**Task goal**
Continue the article on private placement of securities under the Companies Act, 2013, beginning right after its last sentence.

**Reading passage**
=-=-=-=-=
Legal Provision and Obligations for a company with respect to Securities issues by Private Placement
Summary: This Article outlines the legal framework governing private placement under Section 42 of the Companies Act, 2013 read with Rule 14 of the Companies (Prospectus and Allotment of Securities) Rules, 2014. It defines private placement as an offer of securities to a select group of persons, with the number of offerees generally not exceeding 200 for each kind of security, excluding qualified institutional buyers and eligible employees under ESOPs. It specifies eligible securities, subscription procedures, banking requirements, maintenance of records, and the requirement to keep subscription money in a separate scheduled commercial bank account until allotment or refund. It states that funds raised through private placement cannot be utilised until allotment is made and Form PAS-3 is filed with the Registrar. The content also covers restrictions on fresh offers, timelines for allotment, refund and interest, penalties for failure to file the return of allotment, the requirement of a special resolution and explanatory statement in specified cases, exemptions for certain non-convertible debenture issues and QIB allotments, and procedural requirements relating to PAS-4, PAS-5, MGT-14, and filing of board or special resolutions.
Legal Framework: Section 42 read with Rule 14 of the Companies Act 2013.
1. Private Placement” means any offer or invitation to subscribe or issue of securities to a select group of persons by a company (other than by way of public offer) through a private placement offer-cum-application.
2. Person shall not exceed 200 {excluding QIBs and Employees of the company under the scheme, of the employee stock option under section 62 (1) (b)}.
Restrictions aforesaid would be reckoned individually for each kind of security.
Not applicable to the below companies, if they are complying with regulations made by the Reserve Bank of India or the National Housing Bank in respect of offer or invitation to be issued on a private placement basis:
1. NBFC registered with RBI.
2. Housing Finance Company registered under the National Housing Bank Act.
2. Definition: Securities” include
1. Shares, scrips, stocks, bonds, debentures, debenture stock, or other marketable securities of a like nature in or of any incorporated company or other body corporate
2. Derivative
3. Units or any other instrument issued by any collective investment scheme to the investors in such schemes
4. Security receipt as defined in clause (zg) of section 2 of the Securitisation and Reconstruction of Financial Assets and Enforcement of Security Interest Act, 2002
5. Units or any other such instrument issued to the investors under any mutual fund scheme
6. Government securities
7. Rights or interest in securities
8. The Board of Directors decides the identified persons who are eligible to subscribe to the security, and only such persons may apply in the private placement offer-cum-application, along with subscription money
9. Subscription money paid either by cheque, demand draft, or other banking channel, and not by cash
In case of subscription money through a bank account:
Subscription money shall be received from the subscriber’s bank account, and the company shall maintain the records of the same.
Note: in case the subscriber has a joint bank account, the person whose name appears first in the application.
=-=-=-=-=
**Supplied information**
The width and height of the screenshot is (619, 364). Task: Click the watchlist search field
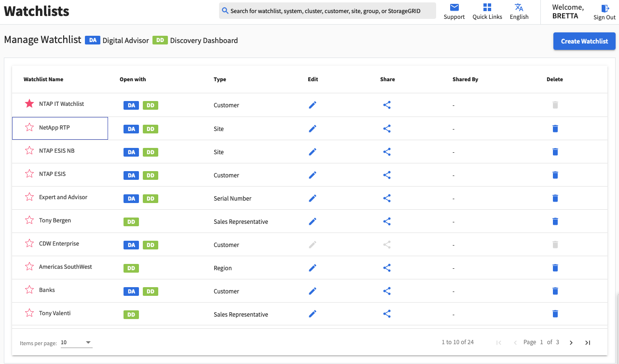click(327, 11)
=-=-=-=-=
**Result for this task**
Subscription money shall be kept in a separate bank account in schedule commercial bank and not utilised for purposes other than
1. adjust against allotment
2. refund, if unable to allot
3. General Mistake that influences the attraction of non-compliance.
The company generally uses the funds transferred by investors and, after that, files the return with the registrar to allot the security to that person, but this is not legally correct.
Section 42 (4) clearly says that the Company shall not utilise monies raised through private placement unless allotment is made and the return of allotment is filed with the Registrar in Form PAS-3.
1. No fresh offer or invitation for private placement unless allotment of the earlier offer and invitation is completed or withdrawn.
2. The company shall allot security within 60 days from receipt of money from the subscriber under private placement, and if not allotted within 60 days, the entire money shall be refunded within 15 days from completion of 60 days; otherwise, repay the money along with interest of 12 % per annum from the expiry of 60 days from receiving money.
3. A Company shall file a Return of allotent with in 15 days from allotment; otherwise, promoters and directors are liable for a penalty which may extend to the amount raised or 2 Crore, whichever is lower, and the company shall also refund all monies with interest within a period of thirty days of the order imposing the penalty.
Additional legal requirement under Companies (Prospectus and Allotment of Securities) Rules,2014
1. The company shall pass a special resolution in the general meeting.
2. The explanatory statement shall be enclosed with the notice of the general meeting and mention all the details as mentioned under the rule.
Note:
1. All the 2 points do not apply in case of non-convertible debentures, and the amount does not exceed the prescribed amount under section 180, and only a board resolution under section 179 is adequate.
2. If the limit exceeds under section 180 for non-convertible debentures, then in that case, only by passing one special resolution can issue for the entire year; no other special resolution is required.
3. For allotment to QIB, only one special resolution is required for one year
4. Private placement offer cum application letter shall be satisfied with the following conditions
5. In the form of PAS 4
6. shall be serially numbered.
7. Addressed specifically to the person to whom the offer is made.
8. Either in writing or in electronic mode
9. Such an offer does not carry any right of renunciation.
10. The offer letter shall be issued only after filing the special resolution with the Registrar of Companies in Form MGT 14
11. The company shall maintain records of the private placement offer in PAS 5.
12. Private companies shall file with the Registry a copy of the Board resolution or special resolution with respect to approval under clause (c) of sub-section (3) of section 179.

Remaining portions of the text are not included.